(Task to complete):
All lines from the one containing "Screen dimensions: 954x469" through the final line of the records below should be reproduced exactly, with the pictures left out.

(Information provided):
+ + + + + + +
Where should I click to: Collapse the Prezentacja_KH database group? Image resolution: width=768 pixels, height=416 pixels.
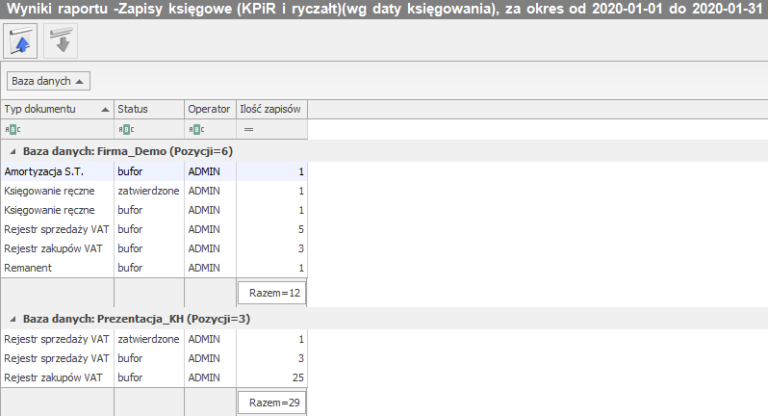[x=13, y=319]
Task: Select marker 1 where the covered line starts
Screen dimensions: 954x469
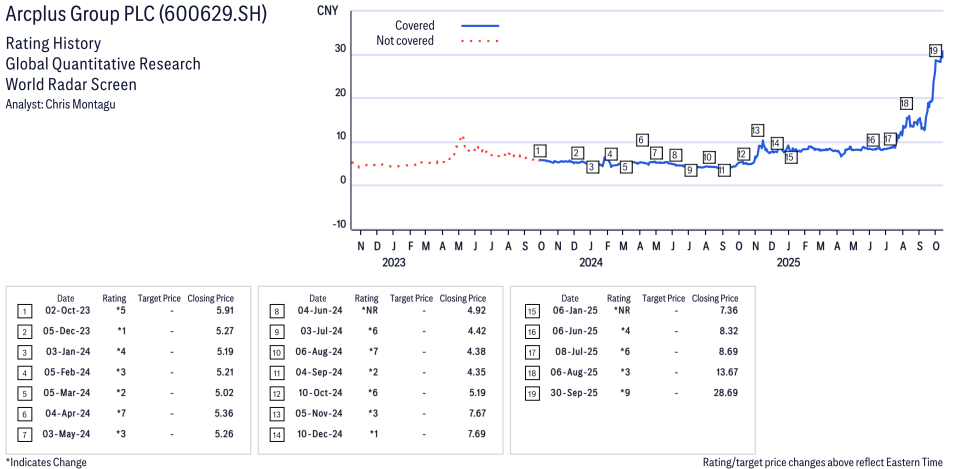Action: 540,151
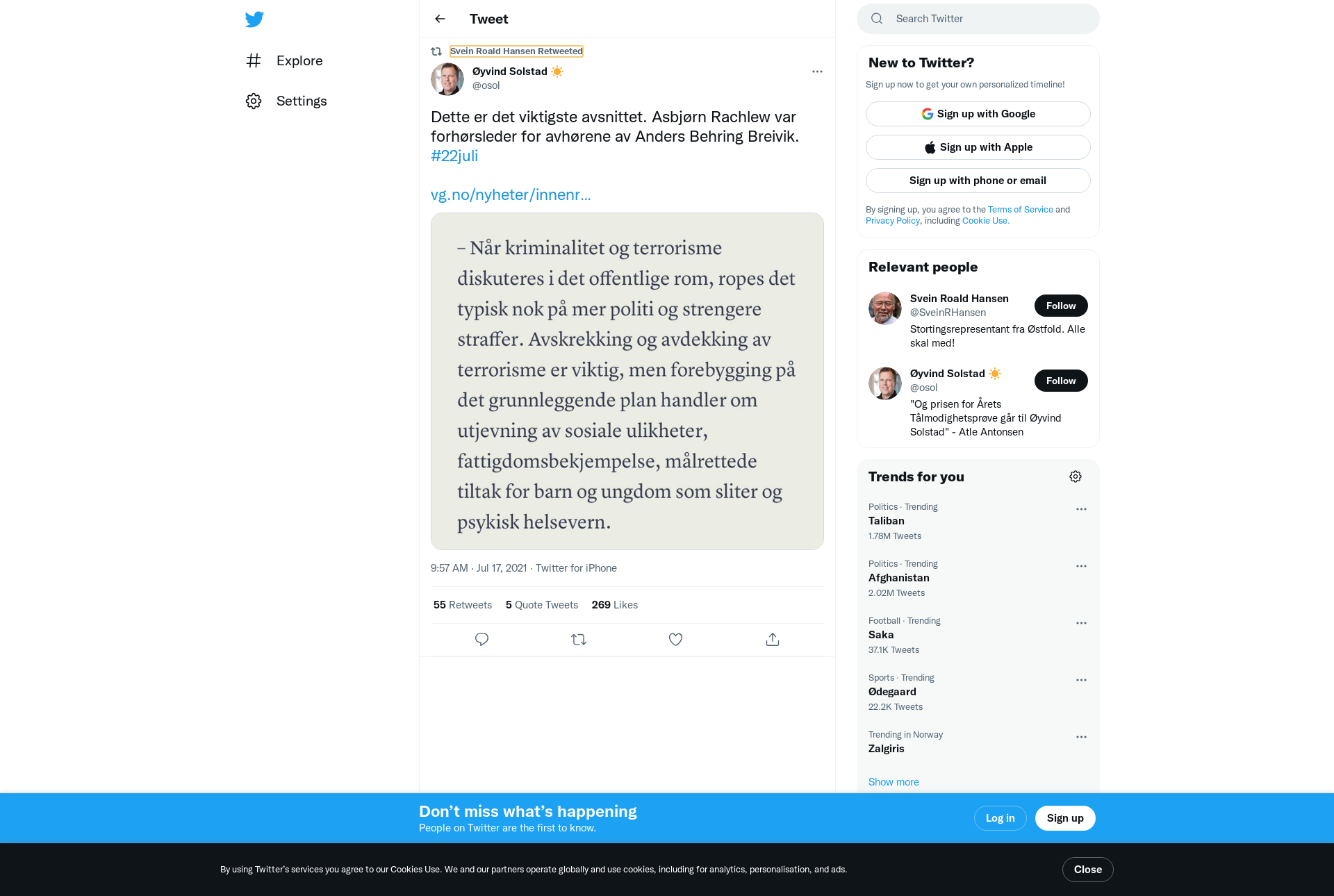This screenshot has height=896, width=1334.
Task: Open the #22juli hashtag link
Action: [454, 156]
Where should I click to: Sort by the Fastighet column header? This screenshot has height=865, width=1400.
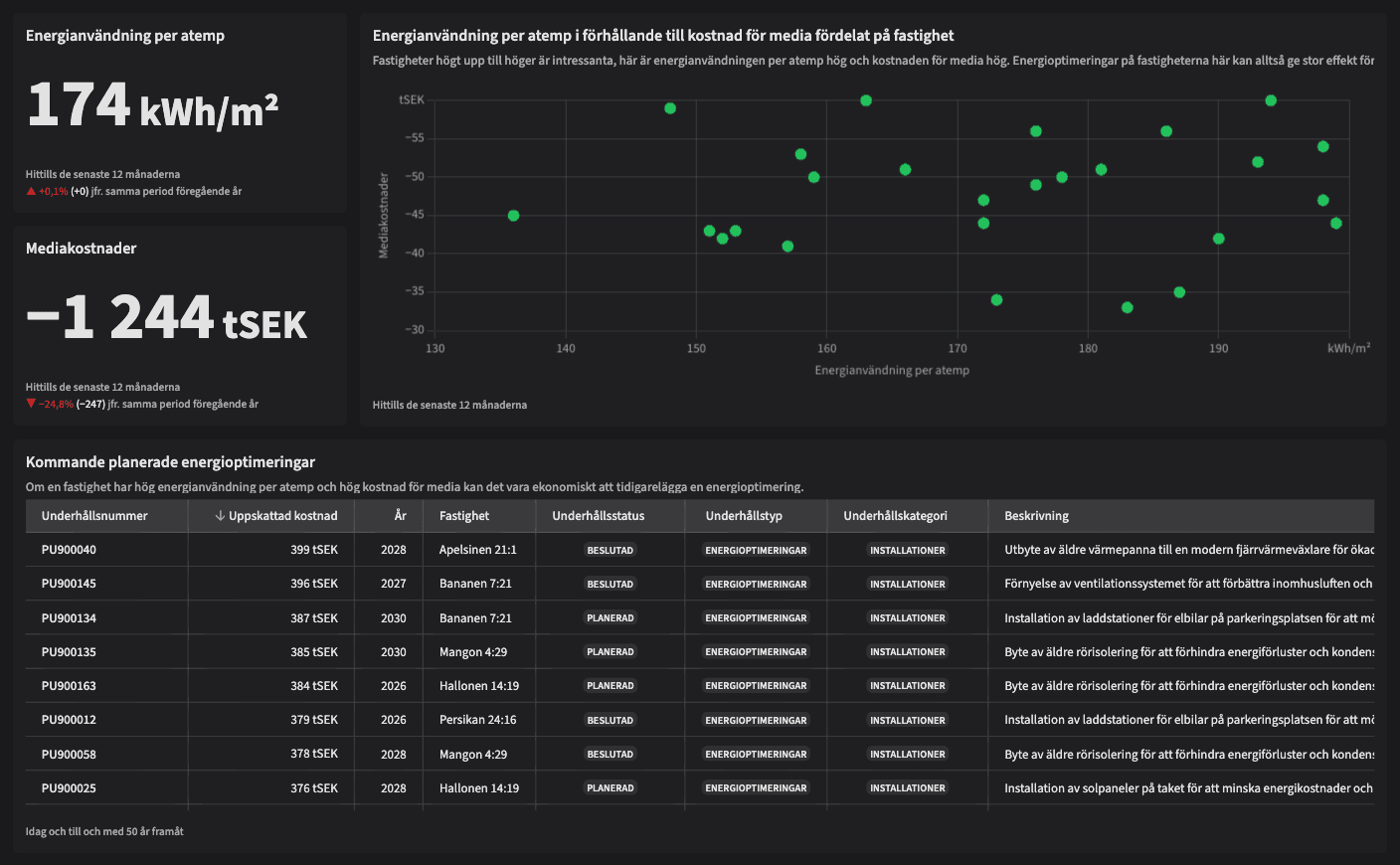tap(464, 516)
+ + + + + + +
(Problem solution):
Screen dimensions: 954x469
Action: 540,151
This screenshot has height=896, width=1334.
Task: Open the #22juli hashtag link
Action: [454, 156]
Where should I click to: Sort by the Fastighet column header? This screenshot has height=865, width=1400.
tap(464, 516)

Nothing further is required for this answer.